• _What is required_
Please repeat all of the listing exactly.

____________________

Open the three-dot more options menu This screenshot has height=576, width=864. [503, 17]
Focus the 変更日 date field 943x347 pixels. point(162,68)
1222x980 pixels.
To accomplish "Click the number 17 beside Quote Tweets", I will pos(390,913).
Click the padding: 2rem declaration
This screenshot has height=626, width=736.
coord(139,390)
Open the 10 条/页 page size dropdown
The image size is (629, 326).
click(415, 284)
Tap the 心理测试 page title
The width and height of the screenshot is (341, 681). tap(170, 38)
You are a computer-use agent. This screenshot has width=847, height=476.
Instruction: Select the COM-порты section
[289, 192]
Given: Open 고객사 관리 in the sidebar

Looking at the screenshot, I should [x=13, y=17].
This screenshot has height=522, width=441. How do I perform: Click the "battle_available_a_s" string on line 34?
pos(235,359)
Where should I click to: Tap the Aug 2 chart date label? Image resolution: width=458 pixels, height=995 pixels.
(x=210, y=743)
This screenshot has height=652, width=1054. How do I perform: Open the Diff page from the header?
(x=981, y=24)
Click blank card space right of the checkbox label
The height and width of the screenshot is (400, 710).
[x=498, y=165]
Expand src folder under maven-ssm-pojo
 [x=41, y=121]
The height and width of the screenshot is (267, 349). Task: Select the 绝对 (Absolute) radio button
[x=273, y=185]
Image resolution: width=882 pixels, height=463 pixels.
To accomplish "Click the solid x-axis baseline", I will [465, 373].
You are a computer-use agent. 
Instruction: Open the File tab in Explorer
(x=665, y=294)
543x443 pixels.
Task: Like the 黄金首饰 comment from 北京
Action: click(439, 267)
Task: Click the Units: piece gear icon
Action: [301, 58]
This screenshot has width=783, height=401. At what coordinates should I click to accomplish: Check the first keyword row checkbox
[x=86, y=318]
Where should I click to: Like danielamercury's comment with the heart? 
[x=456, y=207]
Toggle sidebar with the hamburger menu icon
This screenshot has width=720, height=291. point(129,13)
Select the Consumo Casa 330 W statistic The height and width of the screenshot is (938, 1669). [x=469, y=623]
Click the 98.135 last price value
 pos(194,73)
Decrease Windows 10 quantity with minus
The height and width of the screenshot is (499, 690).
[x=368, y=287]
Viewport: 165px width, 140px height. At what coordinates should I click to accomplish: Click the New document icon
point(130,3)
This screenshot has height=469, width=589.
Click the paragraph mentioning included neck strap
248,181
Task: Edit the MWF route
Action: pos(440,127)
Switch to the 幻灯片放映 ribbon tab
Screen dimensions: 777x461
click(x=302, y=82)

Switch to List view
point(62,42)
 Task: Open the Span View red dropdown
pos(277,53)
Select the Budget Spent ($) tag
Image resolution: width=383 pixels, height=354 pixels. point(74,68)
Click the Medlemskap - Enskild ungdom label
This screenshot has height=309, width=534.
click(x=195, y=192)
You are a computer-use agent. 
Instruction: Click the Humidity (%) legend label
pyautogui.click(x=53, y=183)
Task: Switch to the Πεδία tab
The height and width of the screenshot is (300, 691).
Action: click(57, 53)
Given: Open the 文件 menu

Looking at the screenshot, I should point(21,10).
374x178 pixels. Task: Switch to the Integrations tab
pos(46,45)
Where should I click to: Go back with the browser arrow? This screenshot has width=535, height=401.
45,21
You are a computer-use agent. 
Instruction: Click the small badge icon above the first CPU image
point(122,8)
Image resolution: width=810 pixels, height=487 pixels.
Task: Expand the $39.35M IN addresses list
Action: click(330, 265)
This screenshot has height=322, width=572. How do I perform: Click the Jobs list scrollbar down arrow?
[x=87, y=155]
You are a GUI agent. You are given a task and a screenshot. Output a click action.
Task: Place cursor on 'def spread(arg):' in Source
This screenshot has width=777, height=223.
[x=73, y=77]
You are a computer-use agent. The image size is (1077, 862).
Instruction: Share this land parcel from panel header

____________________

• _Response box_
Open the three-dot more options menu This screenshot has height=576, width=864. [503, 17]
Focus the 変更日 date field 943x347 pixels. point(162,68)
1222x980 pixels.
To accomplish "Click the number 17 beside Quote Tweets", I will pos(390,913).
Click the padding: 2rem declaration
This screenshot has height=626, width=736.
coord(139,390)
Open the 10 条/页 page size dropdown
The image size is (629, 326).
click(415, 284)
Tap the 心理测试 page title
The width and height of the screenshot is (341, 681). tap(170, 38)
You are a computer-use agent. This screenshot has width=847, height=476.
Instruction: Select the COM-порты section
[289, 192]
Given: Open 고객사 관리 in the sidebar

Looking at the screenshot, I should [x=13, y=17].
This screenshot has height=522, width=441. How do I perform: Click the "battle_available_a_s" string on line 34?
pos(235,359)
Where should I click to: Tap the Aug 2 chart date label? Image resolution: width=458 pixels, height=995 pixels.
(x=210, y=743)
This screenshot has height=652, width=1054. How do I perform: Open the Diff page from the header?
(x=981, y=24)
Click blank card space right of the checkbox label
The height and width of the screenshot is (400, 710).
[x=498, y=165]
Expand src folder under maven-ssm-pojo
 [x=41, y=121]
The height and width of the screenshot is (267, 349). Task: Select the 绝对 (Absolute) radio button
[x=273, y=185]
Image resolution: width=882 pixels, height=463 pixels.
To accomplish "Click the solid x-axis baseline", I will [465, 373].
You are a computer-use agent. 
Instruction: Open the File tab in Explorer
(x=665, y=294)
543x443 pixels.
Task: Like the 黄金首饰 comment from 北京
Action: click(439, 267)
Task: Click the Units: piece gear icon
Action: [301, 58]
This screenshot has width=783, height=401. At what coordinates should I click to accomplish: Check the first keyword row checkbox
[x=86, y=318]
Where should I click to: Like danielamercury's comment with the heart? 
[x=456, y=207]
Toggle sidebar with the hamburger menu icon
This screenshot has width=720, height=291. point(129,13)
Select the Consumo Casa 330 W statistic The height and width of the screenshot is (938, 1669). [x=469, y=623]
Click the 98.135 last price value
 pos(194,73)
Decrease Windows 10 quantity with minus
The height and width of the screenshot is (499, 690).
[x=368, y=287]
Viewport: 165px width, 140px height. At what coordinates should I click to accomplish: Click the New document icon
point(130,3)
This screenshot has height=469, width=589.
Click the paragraph mentioning included neck strap
248,181
Task: Edit the MWF route
Action: pos(440,127)
Switch to the 幻灯片放映 ribbon tab
Screen dimensions: 777x461
click(x=302, y=82)

Switch to List view
point(62,42)
 Task: Open the Span View red dropdown
pos(277,53)
Select the Budget Spent ($) tag
Image resolution: width=383 pixels, height=354 pixels. point(74,68)
Click the Medlemskap - Enskild ungdom label
This screenshot has height=309, width=534.
click(x=195, y=192)
You are a computer-use agent. 
Instruction: Click the Humidity (%) legend label
pyautogui.click(x=53, y=183)
Task: Switch to the Πεδία tab
The height and width of the screenshot is (300, 691).
Action: click(57, 53)
Given: Open the 文件 menu

Looking at the screenshot, I should point(21,10).
374x178 pixels. Task: Switch to the Integrations tab
pos(46,45)
Where should I click to: Go back with the browser arrow? This screenshot has width=535, height=401.
45,21
You are a computer-use agent. 
Instruction: Click the small badge icon above the first CPU image
point(122,8)
Image resolution: width=810 pixels, height=487 pixels.
Task: Expand the $39.35M IN addresses list
Action: click(330, 265)
This screenshot has height=322, width=572. How do I perform: Click the Jobs list scrollbar down arrow?
[x=87, y=155]
You are a GUI agent. You are given a task and a screenshot. Output a click action.
Task: Place cursor on 'def spread(arg):' in Source
This screenshot has width=777, height=223.
[x=73, y=77]
You are a computer-use agent. The image size is (1077, 862).
Instruction: Share this land parcel from panel header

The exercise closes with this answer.